**Requirement:** In the listing below, find the line holding "January 2022 (583, 1099)" and the line holding "Fr (1118, 46)". Write out those two lines and all lines between, exactly, and nothing more.

>>>

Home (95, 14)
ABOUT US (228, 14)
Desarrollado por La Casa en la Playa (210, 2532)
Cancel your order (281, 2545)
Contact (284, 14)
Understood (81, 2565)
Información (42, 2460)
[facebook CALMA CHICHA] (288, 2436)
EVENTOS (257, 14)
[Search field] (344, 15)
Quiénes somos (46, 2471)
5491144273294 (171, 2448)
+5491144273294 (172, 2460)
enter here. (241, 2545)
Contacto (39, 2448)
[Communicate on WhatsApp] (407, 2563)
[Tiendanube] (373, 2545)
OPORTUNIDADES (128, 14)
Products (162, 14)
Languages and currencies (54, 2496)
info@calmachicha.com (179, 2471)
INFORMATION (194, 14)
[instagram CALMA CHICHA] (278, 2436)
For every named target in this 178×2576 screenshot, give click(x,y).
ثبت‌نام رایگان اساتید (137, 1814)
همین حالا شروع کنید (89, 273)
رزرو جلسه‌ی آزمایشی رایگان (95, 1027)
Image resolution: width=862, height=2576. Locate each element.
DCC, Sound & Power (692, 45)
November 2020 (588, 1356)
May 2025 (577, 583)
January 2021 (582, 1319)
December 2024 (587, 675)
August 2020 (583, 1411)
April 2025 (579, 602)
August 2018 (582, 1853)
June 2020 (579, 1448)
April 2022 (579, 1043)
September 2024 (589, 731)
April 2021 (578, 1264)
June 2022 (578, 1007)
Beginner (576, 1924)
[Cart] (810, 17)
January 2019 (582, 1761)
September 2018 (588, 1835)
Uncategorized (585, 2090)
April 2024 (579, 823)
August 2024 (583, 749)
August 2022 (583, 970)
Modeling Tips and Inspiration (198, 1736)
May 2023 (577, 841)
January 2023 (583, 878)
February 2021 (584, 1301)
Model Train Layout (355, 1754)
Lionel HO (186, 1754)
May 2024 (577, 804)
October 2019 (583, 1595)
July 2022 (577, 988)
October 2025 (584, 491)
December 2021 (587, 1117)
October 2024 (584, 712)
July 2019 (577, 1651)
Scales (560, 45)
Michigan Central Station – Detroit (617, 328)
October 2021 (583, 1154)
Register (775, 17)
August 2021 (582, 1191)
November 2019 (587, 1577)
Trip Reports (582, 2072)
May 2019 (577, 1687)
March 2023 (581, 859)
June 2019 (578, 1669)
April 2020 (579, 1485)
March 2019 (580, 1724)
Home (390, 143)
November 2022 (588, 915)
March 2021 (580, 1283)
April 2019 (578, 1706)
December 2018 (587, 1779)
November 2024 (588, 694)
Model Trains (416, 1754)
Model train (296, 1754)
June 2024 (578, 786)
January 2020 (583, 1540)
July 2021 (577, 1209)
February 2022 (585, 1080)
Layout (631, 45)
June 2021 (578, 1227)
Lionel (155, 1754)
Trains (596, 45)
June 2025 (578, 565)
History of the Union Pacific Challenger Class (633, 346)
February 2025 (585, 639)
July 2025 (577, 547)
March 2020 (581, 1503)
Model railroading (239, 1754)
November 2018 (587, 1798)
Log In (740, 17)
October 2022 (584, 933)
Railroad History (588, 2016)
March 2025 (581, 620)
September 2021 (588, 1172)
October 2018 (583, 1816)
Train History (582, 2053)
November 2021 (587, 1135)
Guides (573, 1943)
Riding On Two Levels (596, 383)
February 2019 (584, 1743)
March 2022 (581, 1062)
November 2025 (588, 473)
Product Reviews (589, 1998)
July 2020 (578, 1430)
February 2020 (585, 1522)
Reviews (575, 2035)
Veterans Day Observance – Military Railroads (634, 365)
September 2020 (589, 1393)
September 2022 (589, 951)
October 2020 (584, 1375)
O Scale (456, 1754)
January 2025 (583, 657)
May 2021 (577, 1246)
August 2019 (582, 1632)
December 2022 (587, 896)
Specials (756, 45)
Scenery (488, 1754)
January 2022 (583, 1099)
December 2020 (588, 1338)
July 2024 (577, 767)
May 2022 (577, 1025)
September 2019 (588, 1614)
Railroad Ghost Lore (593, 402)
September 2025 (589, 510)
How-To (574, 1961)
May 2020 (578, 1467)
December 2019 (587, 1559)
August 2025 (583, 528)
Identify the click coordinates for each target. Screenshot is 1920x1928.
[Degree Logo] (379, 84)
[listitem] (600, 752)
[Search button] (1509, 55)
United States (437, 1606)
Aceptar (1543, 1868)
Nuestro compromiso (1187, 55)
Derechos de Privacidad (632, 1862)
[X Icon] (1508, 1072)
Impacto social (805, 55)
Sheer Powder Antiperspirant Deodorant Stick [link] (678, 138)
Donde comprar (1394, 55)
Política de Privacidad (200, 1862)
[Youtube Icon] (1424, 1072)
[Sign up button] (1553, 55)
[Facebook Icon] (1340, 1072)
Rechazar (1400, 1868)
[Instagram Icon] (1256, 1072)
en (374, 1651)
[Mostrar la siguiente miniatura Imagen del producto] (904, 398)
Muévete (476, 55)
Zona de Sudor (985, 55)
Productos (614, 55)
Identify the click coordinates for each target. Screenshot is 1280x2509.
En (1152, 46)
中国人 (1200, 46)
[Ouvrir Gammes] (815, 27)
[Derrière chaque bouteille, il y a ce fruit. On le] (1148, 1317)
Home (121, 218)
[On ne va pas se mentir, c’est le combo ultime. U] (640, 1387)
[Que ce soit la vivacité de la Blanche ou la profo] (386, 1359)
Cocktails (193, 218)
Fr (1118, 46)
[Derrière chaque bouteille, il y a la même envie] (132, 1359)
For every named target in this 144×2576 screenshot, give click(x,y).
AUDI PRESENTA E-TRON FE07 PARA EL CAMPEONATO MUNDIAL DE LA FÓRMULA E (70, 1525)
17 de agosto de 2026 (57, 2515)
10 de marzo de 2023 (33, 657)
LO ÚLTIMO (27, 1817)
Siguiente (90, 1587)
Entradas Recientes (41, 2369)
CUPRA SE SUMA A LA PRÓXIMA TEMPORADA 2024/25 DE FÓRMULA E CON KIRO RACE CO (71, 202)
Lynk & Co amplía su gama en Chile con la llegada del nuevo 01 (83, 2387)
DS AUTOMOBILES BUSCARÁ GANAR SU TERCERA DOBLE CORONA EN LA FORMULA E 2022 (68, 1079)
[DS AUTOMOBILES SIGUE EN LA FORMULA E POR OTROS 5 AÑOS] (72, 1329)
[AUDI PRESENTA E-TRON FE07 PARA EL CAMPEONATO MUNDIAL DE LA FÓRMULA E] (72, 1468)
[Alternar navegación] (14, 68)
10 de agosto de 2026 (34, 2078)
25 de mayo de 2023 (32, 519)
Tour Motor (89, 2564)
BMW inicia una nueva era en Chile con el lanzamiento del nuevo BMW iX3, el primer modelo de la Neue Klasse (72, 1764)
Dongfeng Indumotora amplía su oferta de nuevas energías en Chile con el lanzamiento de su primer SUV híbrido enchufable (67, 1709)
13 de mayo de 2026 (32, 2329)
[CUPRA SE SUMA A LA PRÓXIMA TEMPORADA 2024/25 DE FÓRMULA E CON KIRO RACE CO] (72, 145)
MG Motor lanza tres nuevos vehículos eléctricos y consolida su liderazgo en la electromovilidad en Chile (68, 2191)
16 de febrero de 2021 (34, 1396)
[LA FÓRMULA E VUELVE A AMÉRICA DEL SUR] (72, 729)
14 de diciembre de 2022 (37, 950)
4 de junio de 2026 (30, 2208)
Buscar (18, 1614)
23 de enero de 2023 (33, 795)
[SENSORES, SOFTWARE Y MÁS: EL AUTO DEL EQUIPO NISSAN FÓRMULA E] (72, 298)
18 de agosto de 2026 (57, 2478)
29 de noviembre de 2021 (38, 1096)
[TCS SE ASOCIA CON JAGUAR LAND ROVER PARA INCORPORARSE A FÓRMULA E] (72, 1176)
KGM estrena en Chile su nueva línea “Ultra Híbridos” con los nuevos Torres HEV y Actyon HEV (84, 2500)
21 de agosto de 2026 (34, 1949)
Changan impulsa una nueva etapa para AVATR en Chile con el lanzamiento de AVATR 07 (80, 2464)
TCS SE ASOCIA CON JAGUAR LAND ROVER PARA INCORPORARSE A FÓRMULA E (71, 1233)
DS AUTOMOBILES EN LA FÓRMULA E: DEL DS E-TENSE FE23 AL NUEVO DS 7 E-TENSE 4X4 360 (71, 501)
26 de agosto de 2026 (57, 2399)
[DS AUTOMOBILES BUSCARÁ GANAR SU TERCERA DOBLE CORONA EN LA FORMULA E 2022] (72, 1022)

<<<

**Task solution:**
January 2022 (583, 1099)
December 2020 (588, 1338)
July 2024 (577, 767)
May 2022 (577, 1025)
September 2019 (588, 1614)
Railroad Ghost Lore (593, 402)
September 2025 (589, 510)
How-To (574, 1961)
May 2020 (578, 1467)
December 2019 (587, 1559)
August 2025 (583, 528)
Identify the click coordinates for each target. Screenshot is 1920x1928.
[Degree Logo] (379, 84)
[listitem] (600, 752)
[Search button] (1509, 55)
United States (437, 1606)
Aceptar (1543, 1868)
Nuestro compromiso (1187, 55)
Derechos de Privacidad (632, 1862)
[X Icon] (1508, 1072)
Impacto social (805, 55)
Sheer Powder Antiperspirant Deodorant Stick [link] (678, 138)
Donde comprar (1394, 55)
Política de Privacidad (200, 1862)
[Youtube Icon] (1424, 1072)
[Sign up button] (1553, 55)
[Facebook Icon] (1340, 1072)
Rechazar (1400, 1868)
[Instagram Icon] (1256, 1072)
en (374, 1651)
[Mostrar la siguiente miniatura Imagen del producto] (904, 398)
Muévete (476, 55)
Zona de Sudor (985, 55)
Productos (614, 55)
Identify the click coordinates for each target. Screenshot is 1280x2509.
En (1152, 46)
中国人 (1200, 46)
[Ouvrir Gammes] (815, 27)
[Derrière chaque bouteille, il y a ce fruit. On le] (1148, 1317)
Home (121, 218)
[On ne va pas se mentir, c’est le combo ultime. U] (640, 1387)
[Que ce soit la vivacité de la Blanche ou la profo] (386, 1359)
Cocktails (193, 218)
Fr (1118, 46)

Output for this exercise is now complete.